→ **PROBLEM DESCRIPTION**:
Copy out the lines in the records below word for word, without any changes.

→ **MATERIAL SHOWN**:
╭──
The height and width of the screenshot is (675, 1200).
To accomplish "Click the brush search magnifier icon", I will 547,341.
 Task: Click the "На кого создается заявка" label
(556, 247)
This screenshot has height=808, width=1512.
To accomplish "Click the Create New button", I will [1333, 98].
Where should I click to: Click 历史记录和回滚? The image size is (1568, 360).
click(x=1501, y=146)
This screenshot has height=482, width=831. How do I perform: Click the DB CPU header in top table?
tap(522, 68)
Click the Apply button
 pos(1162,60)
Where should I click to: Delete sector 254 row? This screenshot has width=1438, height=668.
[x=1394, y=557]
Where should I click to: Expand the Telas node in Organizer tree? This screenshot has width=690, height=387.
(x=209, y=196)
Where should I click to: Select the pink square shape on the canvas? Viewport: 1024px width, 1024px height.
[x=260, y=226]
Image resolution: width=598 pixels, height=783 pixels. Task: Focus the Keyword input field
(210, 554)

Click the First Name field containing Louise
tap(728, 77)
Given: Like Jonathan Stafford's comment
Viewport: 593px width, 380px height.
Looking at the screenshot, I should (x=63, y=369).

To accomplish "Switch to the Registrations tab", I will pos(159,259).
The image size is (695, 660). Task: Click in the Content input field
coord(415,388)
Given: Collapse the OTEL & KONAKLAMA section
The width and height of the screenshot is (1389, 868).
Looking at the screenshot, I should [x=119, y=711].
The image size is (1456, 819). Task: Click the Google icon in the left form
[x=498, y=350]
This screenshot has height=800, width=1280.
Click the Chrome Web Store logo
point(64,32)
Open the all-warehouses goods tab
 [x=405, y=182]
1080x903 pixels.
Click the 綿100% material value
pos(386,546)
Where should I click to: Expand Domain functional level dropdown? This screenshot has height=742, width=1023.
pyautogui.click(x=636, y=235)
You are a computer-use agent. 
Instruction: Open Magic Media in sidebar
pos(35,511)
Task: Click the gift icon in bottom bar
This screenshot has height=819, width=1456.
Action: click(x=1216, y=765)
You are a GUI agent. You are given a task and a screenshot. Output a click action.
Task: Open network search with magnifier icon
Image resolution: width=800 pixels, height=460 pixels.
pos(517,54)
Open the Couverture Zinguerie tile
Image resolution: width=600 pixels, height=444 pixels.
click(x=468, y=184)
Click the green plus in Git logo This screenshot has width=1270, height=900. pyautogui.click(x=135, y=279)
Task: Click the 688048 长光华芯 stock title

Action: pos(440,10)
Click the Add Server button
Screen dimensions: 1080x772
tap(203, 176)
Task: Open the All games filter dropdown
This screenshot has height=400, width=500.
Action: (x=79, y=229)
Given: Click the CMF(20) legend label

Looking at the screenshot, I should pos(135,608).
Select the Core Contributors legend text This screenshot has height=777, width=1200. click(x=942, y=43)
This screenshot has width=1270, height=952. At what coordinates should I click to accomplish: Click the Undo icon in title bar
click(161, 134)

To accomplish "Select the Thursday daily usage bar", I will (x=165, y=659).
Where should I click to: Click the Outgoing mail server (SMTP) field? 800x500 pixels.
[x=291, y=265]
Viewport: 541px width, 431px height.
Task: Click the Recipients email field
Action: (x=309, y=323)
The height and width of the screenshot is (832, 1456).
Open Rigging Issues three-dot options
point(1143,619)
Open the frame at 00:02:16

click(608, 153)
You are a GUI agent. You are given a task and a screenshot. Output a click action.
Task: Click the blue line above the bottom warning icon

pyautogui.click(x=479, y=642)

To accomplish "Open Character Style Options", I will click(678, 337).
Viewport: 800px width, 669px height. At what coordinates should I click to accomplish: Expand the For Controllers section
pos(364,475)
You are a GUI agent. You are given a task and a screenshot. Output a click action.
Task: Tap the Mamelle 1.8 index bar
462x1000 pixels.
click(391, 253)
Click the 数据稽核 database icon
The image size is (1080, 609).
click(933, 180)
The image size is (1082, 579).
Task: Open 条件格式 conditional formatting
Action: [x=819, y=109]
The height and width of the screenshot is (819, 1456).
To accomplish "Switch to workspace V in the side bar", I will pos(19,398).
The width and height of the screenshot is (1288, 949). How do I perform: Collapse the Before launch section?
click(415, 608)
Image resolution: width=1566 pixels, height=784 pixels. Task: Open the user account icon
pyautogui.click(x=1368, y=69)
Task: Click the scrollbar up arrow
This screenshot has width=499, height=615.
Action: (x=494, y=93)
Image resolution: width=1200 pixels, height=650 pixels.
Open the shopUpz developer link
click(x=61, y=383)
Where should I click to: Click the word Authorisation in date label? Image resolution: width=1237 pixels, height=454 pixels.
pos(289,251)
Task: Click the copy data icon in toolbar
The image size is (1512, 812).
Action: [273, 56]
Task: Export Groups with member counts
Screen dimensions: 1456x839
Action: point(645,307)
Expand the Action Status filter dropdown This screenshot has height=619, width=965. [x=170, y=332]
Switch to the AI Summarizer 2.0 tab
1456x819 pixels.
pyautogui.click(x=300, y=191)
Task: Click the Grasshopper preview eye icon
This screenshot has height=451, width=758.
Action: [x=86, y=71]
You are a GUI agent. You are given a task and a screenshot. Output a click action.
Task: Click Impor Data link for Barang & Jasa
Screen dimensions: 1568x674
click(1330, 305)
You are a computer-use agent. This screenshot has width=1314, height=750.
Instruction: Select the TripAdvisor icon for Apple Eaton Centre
╰──
→ **TASK ANSWER**:
The height and width of the screenshot is (675, 1200).
To accomplish "Click the brush search magnifier icon", I will 547,341.
 Task: Click the "На кого создается заявка" label
(556, 247)
This screenshot has height=808, width=1512.
To accomplish "Click the Create New button", I will [1333, 98].
Where should I click to: Click 历史记录和回滚? The image size is (1568, 360).
click(x=1501, y=146)
This screenshot has height=482, width=831. How do I perform: Click the DB CPU header in top table?
tap(522, 68)
Click the Apply button
 pos(1162,60)
Where should I click to: Delete sector 254 row? This screenshot has width=1438, height=668.
[x=1394, y=557]
Where should I click to: Expand the Telas node in Organizer tree? This screenshot has width=690, height=387.
(x=209, y=196)
Where should I click to: Select the pink square shape on the canvas? Viewport: 1024px width, 1024px height.
[x=260, y=226]
Image resolution: width=598 pixels, height=783 pixels. Task: Focus the Keyword input field
(210, 554)

Click the First Name field containing Louise
tap(728, 77)
Given: Like Jonathan Stafford's comment
Viewport: 593px width, 380px height.
Looking at the screenshot, I should (x=63, y=369).

To accomplish "Switch to the Registrations tab", I will pos(159,259).
The image size is (695, 660). Task: Click in the Content input field
coord(415,388)
Given: Collapse the OTEL & KONAKLAMA section
The width and height of the screenshot is (1389, 868).
Looking at the screenshot, I should [x=119, y=711].
The image size is (1456, 819). Task: Click the Google icon in the left form
[x=498, y=350]
This screenshot has height=800, width=1280.
Click the Chrome Web Store logo
point(64,32)
Open the all-warehouses goods tab
 [x=405, y=182]
1080x903 pixels.
Click the 綿100% material value
pos(386,546)
Where should I click to: Expand Domain functional level dropdown? This screenshot has height=742, width=1023.
pyautogui.click(x=636, y=235)
You are a computer-use agent. 
Instruction: Open Magic Media in sidebar
pos(35,511)
Task: Click the gift icon in bottom bar
This screenshot has height=819, width=1456.
Action: click(x=1216, y=765)
You are a GUI agent. You are given a task and a screenshot. Output a click action.
Task: Open network search with magnifier icon
Image resolution: width=800 pixels, height=460 pixels.
pos(517,54)
Open the Couverture Zinguerie tile
Image resolution: width=600 pixels, height=444 pixels.
click(x=468, y=184)
Click the green plus in Git logo This screenshot has width=1270, height=900. pyautogui.click(x=135, y=279)
Task: Click the 688048 长光华芯 stock title

Action: pos(440,10)
Click the Add Server button
Screen dimensions: 1080x772
tap(203, 176)
Task: Open the All games filter dropdown
This screenshot has height=400, width=500.
Action: (x=79, y=229)
Given: Click the CMF(20) legend label

Looking at the screenshot, I should pos(135,608).
Select the Core Contributors legend text This screenshot has height=777, width=1200. click(x=942, y=43)
This screenshot has width=1270, height=952. At what coordinates should I click to accomplish: Click the Undo icon in title bar
click(161, 134)

To accomplish "Select the Thursday daily usage bar", I will (x=165, y=659).
Where should I click to: Click the Outgoing mail server (SMTP) field? 800x500 pixels.
[x=291, y=265]
Viewport: 541px width, 431px height.
Task: Click the Recipients email field
Action: (x=309, y=323)
The height and width of the screenshot is (832, 1456).
Open Rigging Issues three-dot options
point(1143,619)
Open the frame at 00:02:16

click(608, 153)
You are a GUI agent. You are given a task and a screenshot. Output a click action.
Task: Click the blue line above the bottom warning icon

pyautogui.click(x=479, y=642)

To accomplish "Open Character Style Options", I will click(678, 337).
Viewport: 800px width, 669px height. At what coordinates should I click to accomplish: Expand the For Controllers section
pos(364,475)
You are a GUI agent. You are given a task and a screenshot. Output a click action.
Task: Tap the Mamelle 1.8 index bar
462x1000 pixels.
click(391, 253)
Click the 数据稽核 database icon
The image size is (1080, 609).
click(933, 180)
The image size is (1082, 579).
Task: Open 条件格式 conditional formatting
Action: [x=819, y=109]
The height and width of the screenshot is (819, 1456).
To accomplish "Switch to workspace V in the side bar", I will pos(19,398).
The width and height of the screenshot is (1288, 949). How do I perform: Collapse the Before launch section?
click(415, 608)
Image resolution: width=1566 pixels, height=784 pixels. Task: Open the user account icon
pyautogui.click(x=1368, y=69)
Task: Click the scrollbar up arrow
This screenshot has width=499, height=615.
Action: (x=494, y=93)
Image resolution: width=1200 pixels, height=650 pixels.
Open the shopUpz developer link
click(x=61, y=383)
Where should I click to: Click the word Authorisation in date label? Image resolution: width=1237 pixels, height=454 pixels.
pos(289,251)
Task: Click the copy data icon in toolbar
The image size is (1512, 812).
Action: [273, 56]
Task: Export Groups with member counts
Screen dimensions: 1456x839
Action: point(645,307)
Expand the Action Status filter dropdown This screenshot has height=619, width=965. [x=170, y=332]
Switch to the AI Summarizer 2.0 tab
1456x819 pixels.
pyautogui.click(x=300, y=191)
Task: Click the Grasshopper preview eye icon
This screenshot has height=451, width=758.
Action: [x=86, y=71]
You are a GUI agent. You are given a task and a screenshot. Output a click action.
Task: Click Impor Data link for Barang & Jasa
Screen dimensions: 1568x674
click(1330, 305)
You are a computer-use agent. This screenshot has width=1314, height=750.
Instruction: Select the TripAdvisor icon for Apple Eaton Centre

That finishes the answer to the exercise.